Pur rivolgendosi principalmente al popolo coreano, Train to Busan di Yeon Sang-ho si dimostra perfettamente esportabile anche oltre i confini nazionali.

É un giorno come tanti quando Seok-woo (Gong Yoo), manager finanziario, sale su un treno da Seoul per accompagnare la figlia di dieci anni dall’ex moglie a Busan. Sennonché un misterioso virus si diffonde a perdita d’occhio in Corea, mutando in zombie ogni soggetto che ne viene contagiato. Il panico si scatena in fretta nel momento in cui il virus comincia a mietere vittime anche fra i passeggeri, la cui unica speranza è di raggiungere vivi la città di Busan, rimasta ancora sicura.
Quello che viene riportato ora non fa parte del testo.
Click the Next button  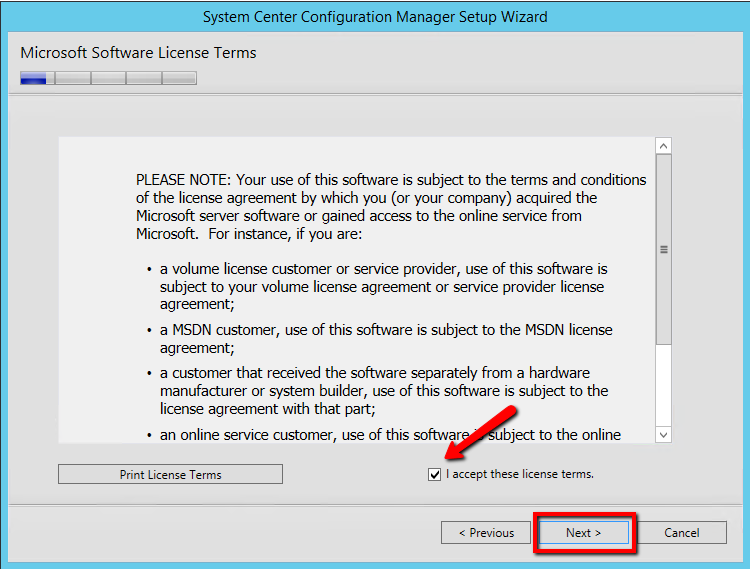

Poco importa delle cause, importa solo salvare se stessi. Anche se così non sembrano pensarla una coppia in dolce attesa, un senzatetto, due teenagers, un’anziana e una bambina (la bravissima Kim Soo-ahn): ultimo baluardo di un’umanità capace di empatia, coraggio e altruismo cui Seok-woo si unirà.

 

 Train to Busan 1

 

 Seoul Station, uscito nelle sale neppure un mese dopo Train to Busan, ne è il prequel animato, non esattamente una novità per il regista Yeon Sang-ho, affermatosi proprio grazie a lungometraggi d’animazione come The King of Pigs (2011) e The Fake (2013). Noto per l’estremo nichilismo con il quale dipinge personaggi e situazioni, va da sé che per Yeon l’apocalisse zombie sia in primis il pretesto per descrivere come gli uomini siano in grado di trasformarsi in mostri prima ancora di venire contagiati.

 

Partendo da una carriera quasi interamente percorsa nel mondo dell’animazione, Yeon riesce sorprendentemente a passare al live-action confezionando non solo un adrenalinico film di genere, ma anche un blockbuster di successo, tanto da essersi dimostrato facilmente esportabile all’estero. Dalla Francia (ove si è tenuta l’anteprima mondiale in occasione del Festival di Cannes) a Hong Kong e Stati Uniti, guadagnando – ad oggi – oltre 81 milioni di dollari.

 

Tuttavia vi sono due aspetti che fanno intuire come il destinatario principale dell’opera resti comunque il popolo coreano: il primo è proprio il virus, in qualità di potente livellatore sociale che democraticamente si abbatte su una società gerarchica e capitalista. Il secondo aspetto è da ricercare nella storia stessa del paese, ai tempi delle proteste studentesche degli anni Ottanta, richiamate sul piano diegetico dagli schermi televisivi sul treno che parlano di violente rivolte per le strade e di tempestivi interventi governativi.